Burlesconi, comme l'appelle les Italiens, a encore frappé : après avoir encensé l'écrivain de Gomorra, plébiscité depuis le succès de son livre et du film éponyme, le chef de l'état se met à le descendre, l'accusant de promouvoir la mafia et de ternir l'image de l'Italie en faisant la "promotion des gangs" (sic). Etonnant quand on sait que l'auteur du récent La beauté et la mort est précisément édité par... Berlusconi, par l'intermédiaire de sa toute-puissante filiale d'édition Mondadori. L'affaire fait irrésistiblement penser au fameux "droit de réserve" souhaité par Eric Raoult suite aux propos de Marie N'Diaye sur sa patrie. Accablant pour le chef de l'état transalpin... a moins que l'on ait affaire à un coup de pub magistral du matois Berlu, pile au moment où le recueil de Roberto Saviano La beauté et la mort (Ed. Robert Laffont) sort en France. Parano mais presque.

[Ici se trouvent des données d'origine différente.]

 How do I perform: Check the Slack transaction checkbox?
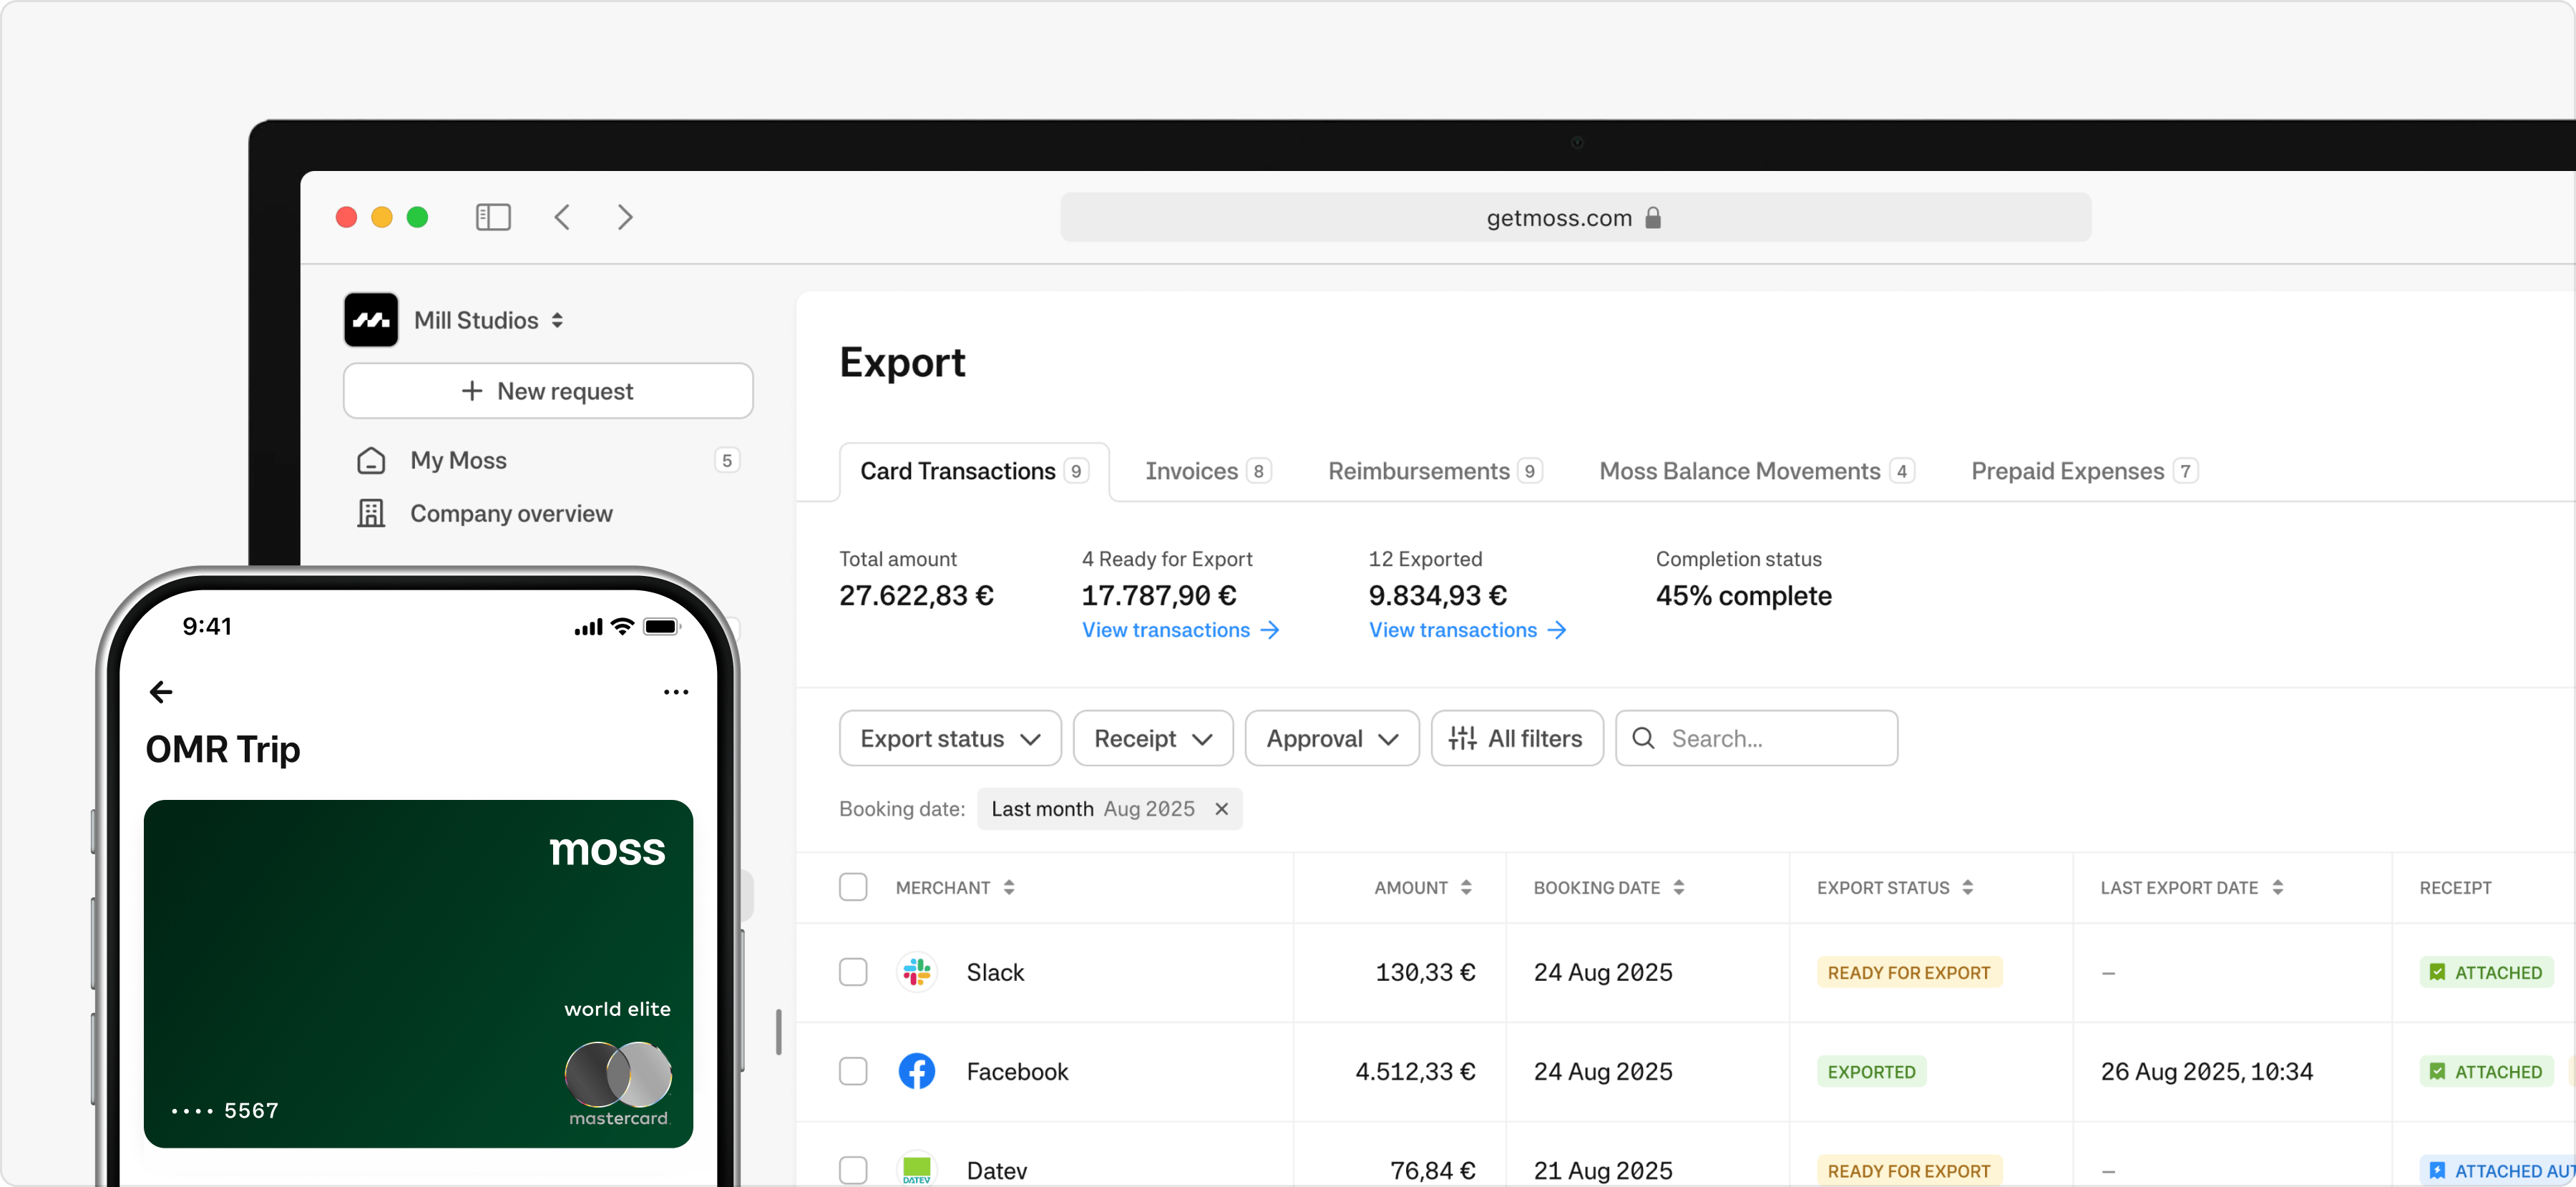(x=853, y=972)
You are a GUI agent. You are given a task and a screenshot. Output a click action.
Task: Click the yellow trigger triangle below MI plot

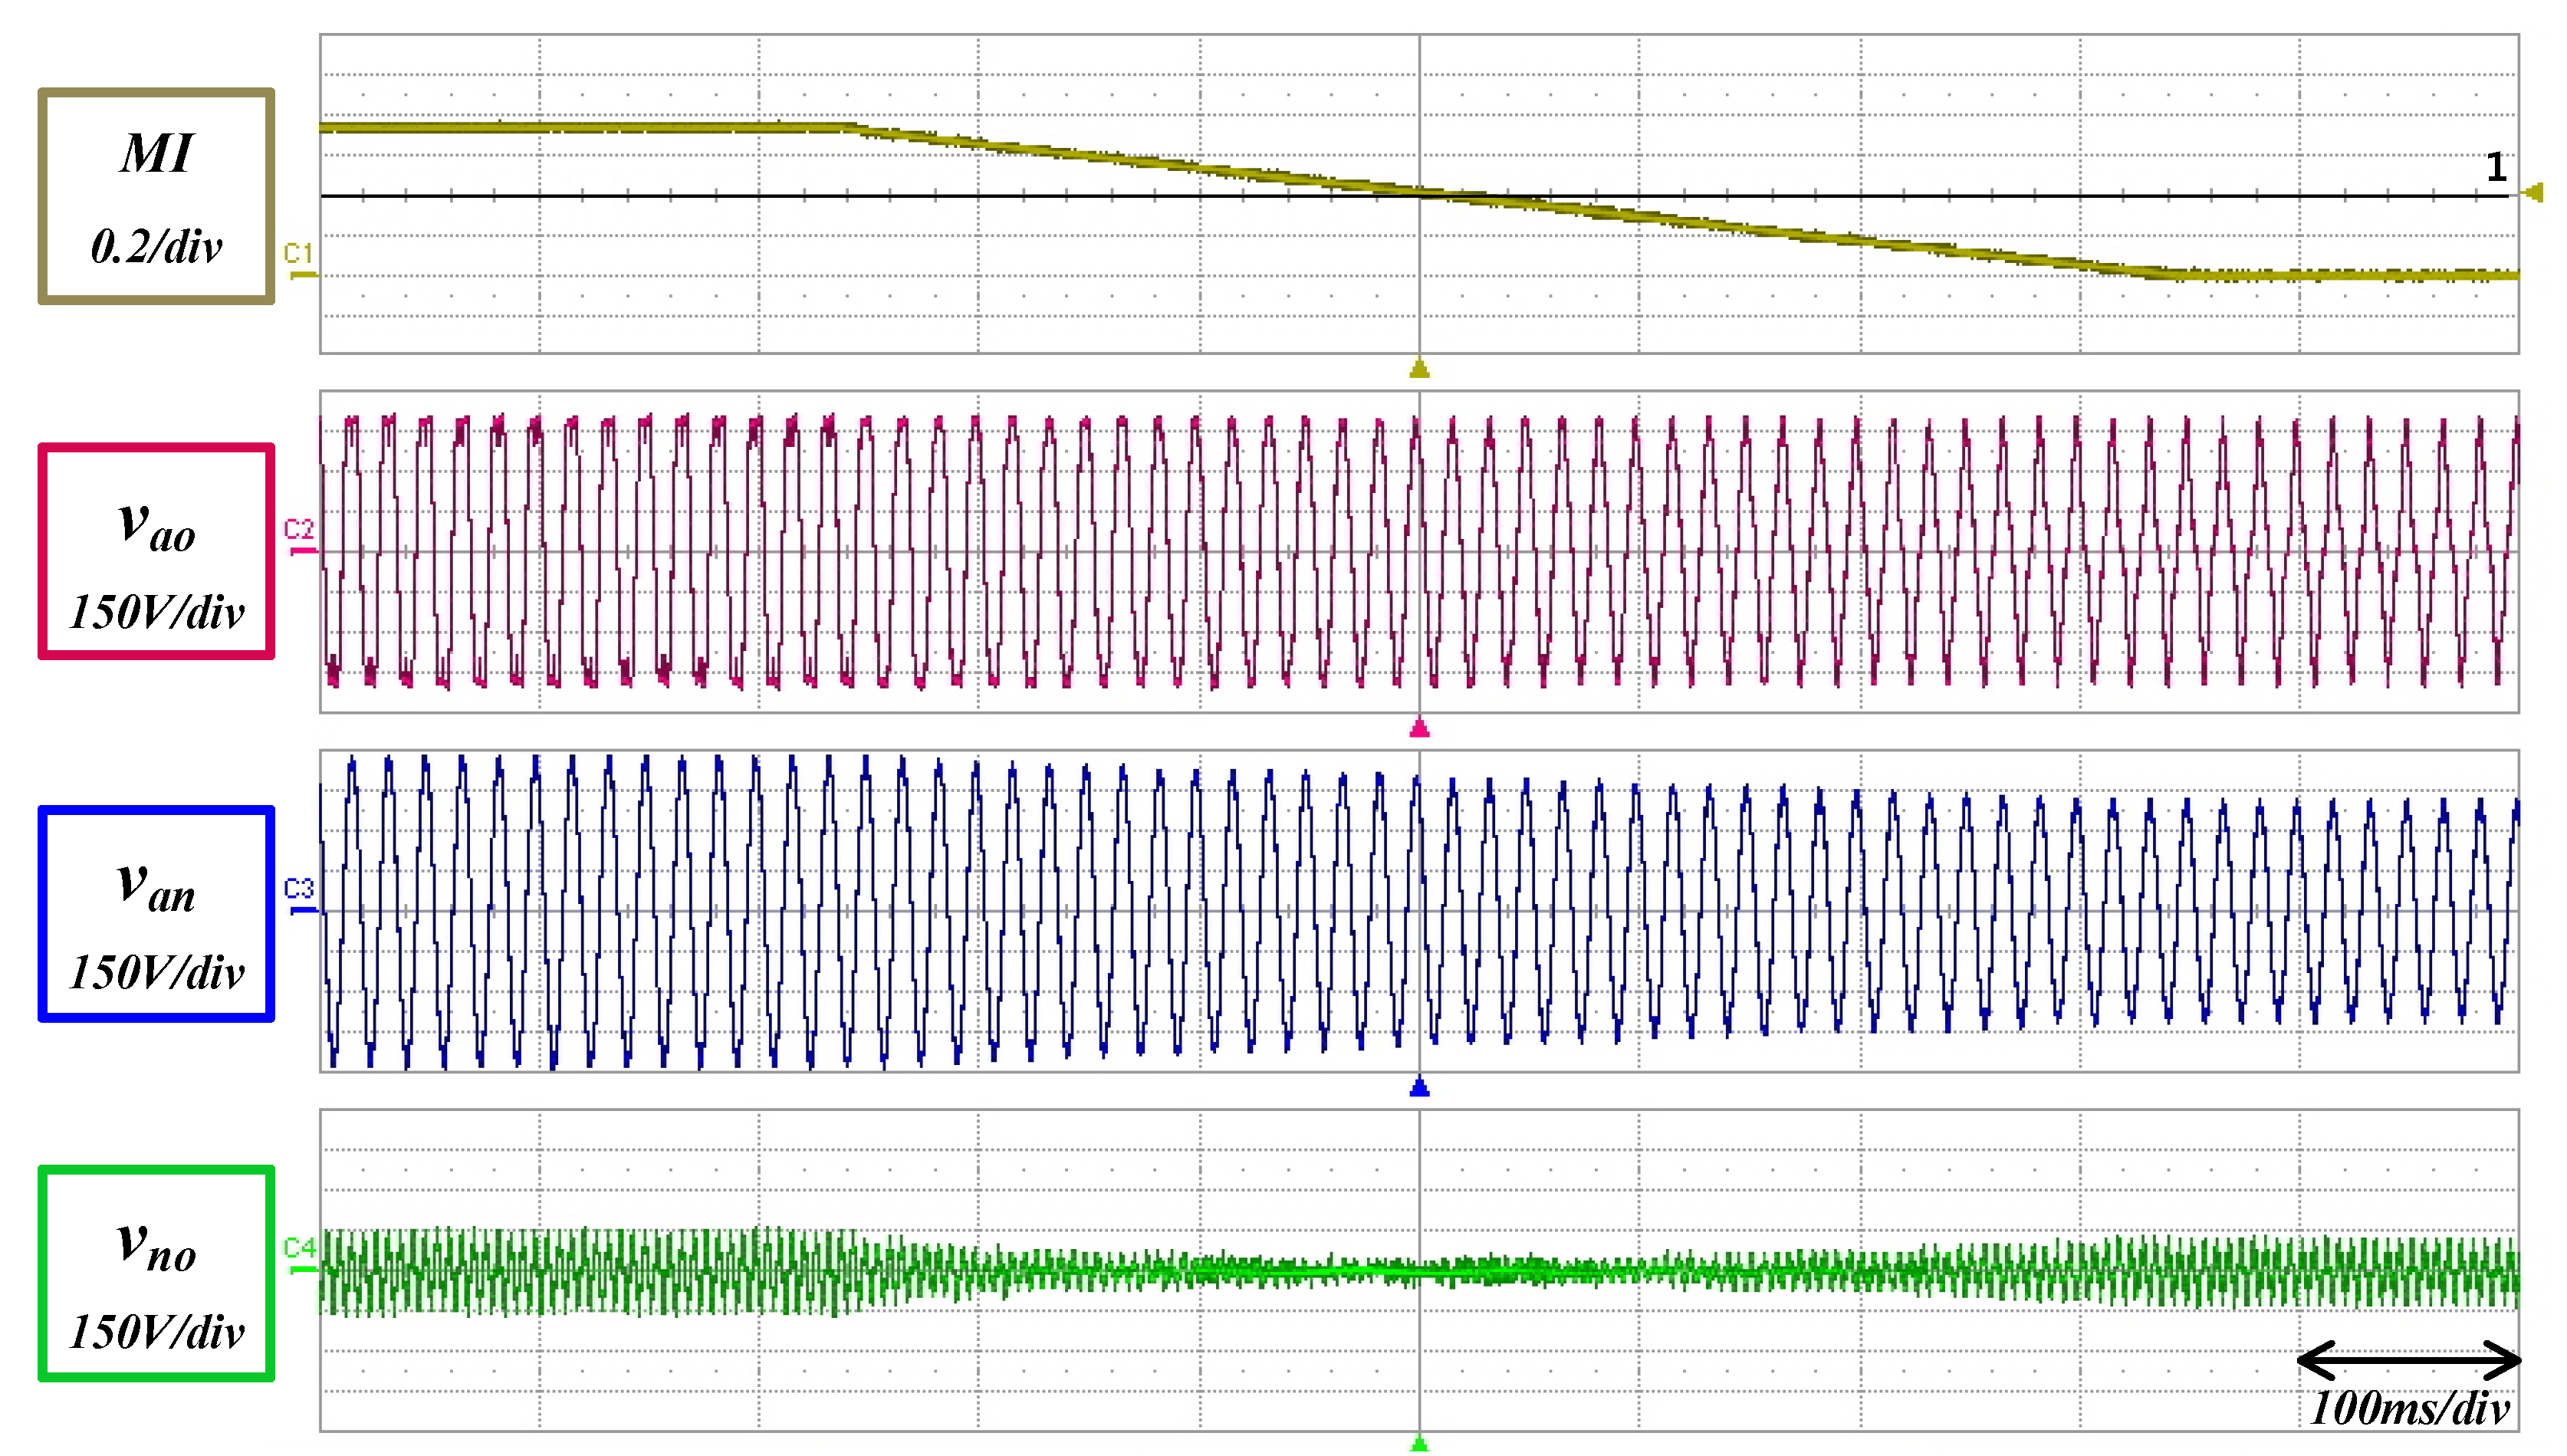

Titulaire d'un Master 2 Recherche et sciences humaines ? Si vous en avez assez de décortiquer la correspondance de Proust à la lumière d'une bougie de suif, que diriez vous de mettre les deux pieds dans le grand plat du capitalisme ? Si oui, Phenix est fait pour vous : cette congrégation d'employeurs (Axa, Coca-Cola Entreprise, Danone, Eiffage, HSBC, Marine Nationale, L’Oréal, PricewaterhouseCoopers, Renault, Société Générale) s'est donné pour mission de chasser là où aucun recruteur n'a jamais pris un pied : les facs de Lettres (Sorbonne, Créteil...). " Phénix offre aux diplômés des Master 2 Recherche en Lettres et Sciences Humaines la possibilité de postuler dans ces entreprises pour des postes en CDI au niveau cadre ", vante le site. Une centaine de Lettrés auraient déjà trouvé un travail par ce biais. L'idée est simple : dans ce monde amphigourique [mot-cadeau pour la machine à café], " l'ouverture d'esprit, la capacité d'analyse, le côté non formaté des littéraires en font des recrues de choix pour les patrons, surtout en temps de crise où il faut penser différemment ", se fécilite Bernard Deforge, un des fondateurs de l'initiative, dans l'Express. En plus, les salaires pratiqués dans toutes ces grandes entreprises permettront certainement aux anciens Sorbonnards de pouvoir manger de la viande rouge. Et ça, c'est une vraie avancée sociale.